Hosted by John Quiñones, the series, which ran from 2009 to 2020 before returning for season 16 in February, records reactions from real people to staged scenarios often involving whether to intervene to help a stranger. The most recent episodes, which ran in April, included, per their loglines, “rude remote worker causes a scene in public,” “family’s struggle with dementia while dining out" and “couple’s open-marriage discussion catches bystanders’ attention.”

“I didn’t want to be put in a controversial situation or compromised,” Giachetti continues, giving as an example her objection to “having a manager or a pretend manager yell at a staff member.”

The producers obliged, and by the Giachettis’ account the cast and crew were model guests — although there were more of them than anticipated. “I thought they were going to come in with 10 or 12 people,” says Lisa Giachetti, chuckling. “They have a crew of 50 and an RV for [Quiñones] that's 40 feet long!”

The production did its setup on June 18, she says, bringing in “these towers they strategically placed out on my patio with camouflaged cameras and lighting. It's amazing. You would never know. And then there was shelving beneath it that we had to decorate to make it look like it was part of the decor.”

The show shot for two days beginning the following day — which the couple belatedly realized was Juneteenth, a national holiday.

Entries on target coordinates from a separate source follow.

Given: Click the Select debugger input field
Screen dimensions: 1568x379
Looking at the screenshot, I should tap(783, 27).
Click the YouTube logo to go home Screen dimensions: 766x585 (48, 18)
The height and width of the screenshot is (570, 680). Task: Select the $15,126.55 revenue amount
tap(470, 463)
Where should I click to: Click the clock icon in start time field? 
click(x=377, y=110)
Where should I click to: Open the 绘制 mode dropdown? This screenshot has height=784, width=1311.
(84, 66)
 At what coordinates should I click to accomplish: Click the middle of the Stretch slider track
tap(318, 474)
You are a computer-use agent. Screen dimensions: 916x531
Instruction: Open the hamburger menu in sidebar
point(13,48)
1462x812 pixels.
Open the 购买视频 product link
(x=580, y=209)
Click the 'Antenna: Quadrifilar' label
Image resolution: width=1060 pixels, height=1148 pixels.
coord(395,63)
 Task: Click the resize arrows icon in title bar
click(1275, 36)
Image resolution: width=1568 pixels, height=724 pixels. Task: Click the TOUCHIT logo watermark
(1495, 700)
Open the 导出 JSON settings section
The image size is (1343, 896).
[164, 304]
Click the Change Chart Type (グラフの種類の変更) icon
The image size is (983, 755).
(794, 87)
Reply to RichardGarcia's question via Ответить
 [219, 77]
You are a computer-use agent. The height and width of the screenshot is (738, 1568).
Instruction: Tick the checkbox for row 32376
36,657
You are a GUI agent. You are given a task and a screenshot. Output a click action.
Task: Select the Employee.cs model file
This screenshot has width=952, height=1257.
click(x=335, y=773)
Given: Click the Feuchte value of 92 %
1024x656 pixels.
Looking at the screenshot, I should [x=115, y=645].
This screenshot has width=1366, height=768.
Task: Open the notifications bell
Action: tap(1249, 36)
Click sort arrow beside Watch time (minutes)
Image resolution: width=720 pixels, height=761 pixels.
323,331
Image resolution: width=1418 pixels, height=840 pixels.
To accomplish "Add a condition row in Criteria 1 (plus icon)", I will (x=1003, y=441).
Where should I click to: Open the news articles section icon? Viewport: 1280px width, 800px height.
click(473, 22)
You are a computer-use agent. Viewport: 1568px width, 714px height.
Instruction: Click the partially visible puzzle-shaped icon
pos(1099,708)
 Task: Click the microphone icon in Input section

“We were so busy that day,” Lisa Giachetti says. “And then our [electronic order-taking] point-of-service system went down! So I have 275 people seated and a 50-person crew trying to film, and I can't communicate with my kitchen, I can't close out credit cards. … We had to go old school.” Her young waitstaff — many of whom had never worked with pen and paper — had to write down orders and walk them to the kitchen.

Del Vino, which real estate attorney Fred Giachetti and his psychologist wife of 31 years opened to the public in November 2018, has indoor and outdoor dining, with a number of three-hour seatings daily. During the shoot, they placed the crew’s production base in an upstairs dining room. Quiñones monitored the action from a ground-floor anteroom before choosing the moment to step out and reveal a scenario had been staged.

Most of the diners enjoyed the experience, Lisa Giachetti says, except for “a few, very few, people who said it was intrusive. ABC was wonderful — they comped them immediately. It wasn’t like, ‘Well, you'll be receiving a check in a week.’ Immediately.”

The series is in production for season 17. ABC has announced no air date or time frame.

The vineyard previously was a location for the 2021 streaming/video-on-demand rom-com “The Maltese Christmas.”